When x = ¼ , we have   1¼ = - 1 ¼   so this is also not valid.
Lastly, when x = - ½   we have  5/2 = ½  and this is ALSO not valid.

In this case, there are no valid solutions to the equation, even if we thought we could find it. To confirm this, check out wolfram alpha at http://www.wolframalpha.com/input/?i=solve+abs%283x-1%29%3D%281-x%29-2
 
So here you have it. How to solve absolute value functions. The mathematics is easy but the understanding needs time to sink it. So let it sink in…

If you have any queries, please ask away…

2010 Paper 2 Q11 - trigonometry

The diagram shows the curves y = 4 cosx  and y = 2 + 3sin x  for 0 ≤ x ≤ 2π radians. The points A and B are turning points on the curve y = 2 + 3sin x  and the point C is a turning point on the curve y = 4 cosx.  The curves intersect at the points D and E.

(i) Write down the coordinates of A, B and C.
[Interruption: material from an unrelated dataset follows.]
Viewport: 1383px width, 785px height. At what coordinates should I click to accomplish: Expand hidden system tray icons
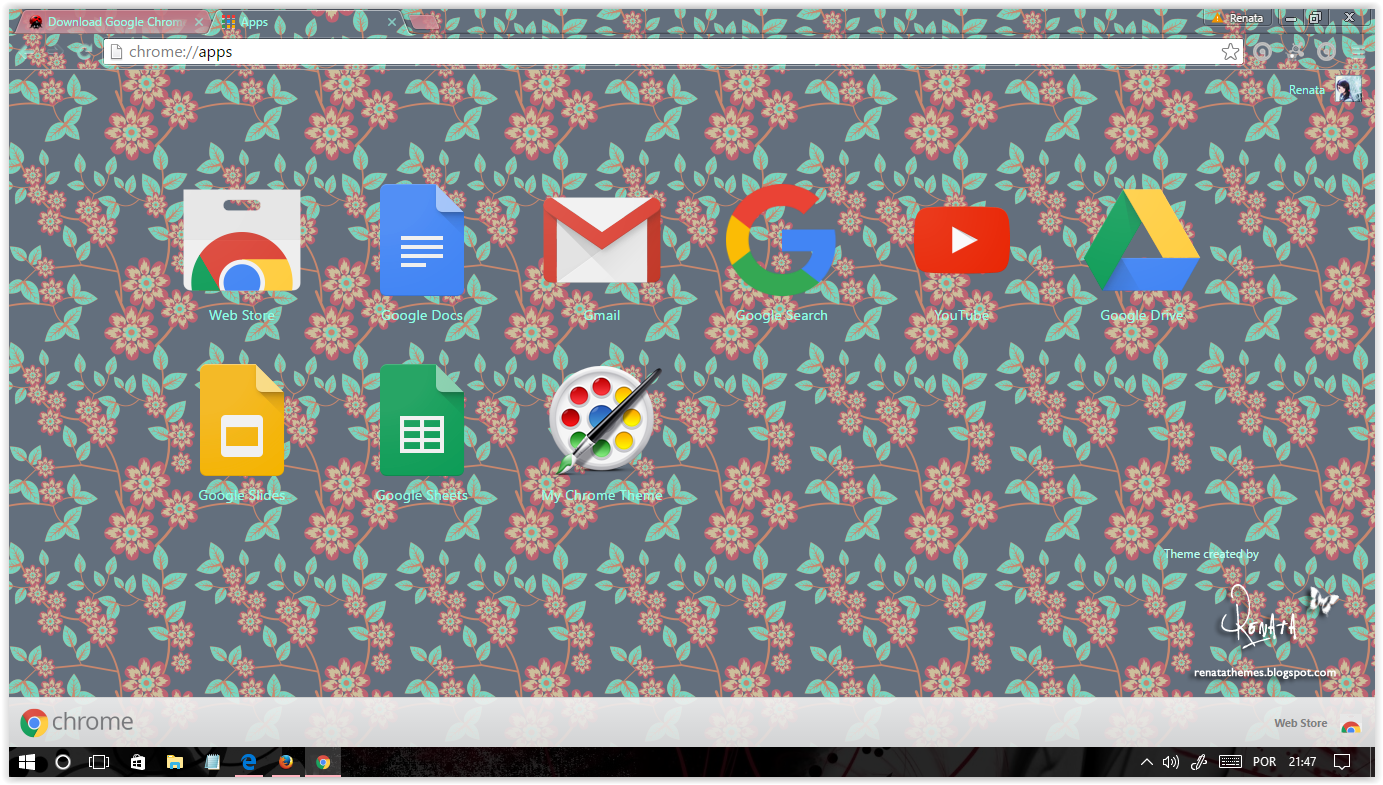1146,762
(ii) Express the equation 4 cos x = 2 + 3 sin x in the form cos (x + α) = k, where α and k are constants to be found.

(iii) Hence, find in radian, the x-coordinate of D and of E.

(i)  Some of you might be tempted to use differentiation to solve for the coordinates of A, B and C. While that is not wrong, it is the worst possible way to do it. It will eat up all your time for something as fundamental as this.
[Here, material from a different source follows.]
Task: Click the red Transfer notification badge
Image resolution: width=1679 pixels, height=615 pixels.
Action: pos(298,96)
To find the coordinates of A and B, we must remember that the sine curve has turning points at π/2 and 3π/2. Also, the max value of 3 sinx is 3 and the min value is -3. However, since the curve has moved up the y-axis by 2 units, then the max value of 2 + 3sin x is 5 and the min value of 2 + 3sin x is -1.

Therefore, the coordinates of A and B are (π/2 , 5) and (3π/2 , -1) respectively.

For C, the min point for cos x occurs at x = π.  The min value of 4 cos x = -4.  Hence, the coordinates of C are (π , -4)

(ii)  Given 4 cos x = 2 + 3 sin x

Therefore,  4 cos x – 3 sin x = 2

Let 4 cos x – 3 sin x ≡ R cos (x + α), where R² = 4² + 3² = 25.  Hence, R = 5

                                                                                and tan α = ¾; i.e.  α = 0.644 radians

Hence  4 cos x – 3 sin x ≡ 5 cos (x + 0.644).

(iii)  To find the x-coordinate of D and E, therefore 5 cos (x + 0.644) = 2

                                cos (x + 0.644) = 0.4

                                x + 0.644 = 1.159 ,   2π – 1.159

                                                  = 1.159 ,  5.124

Therefore,

                                x = 1.159 - 0.644    or   x = 5.124 – 0.644

                                   = 0.515 radians               = 4.45 radians

The x-coordinates of D is 0.515 rad, and the x-coordinates of E is 4.45 rad.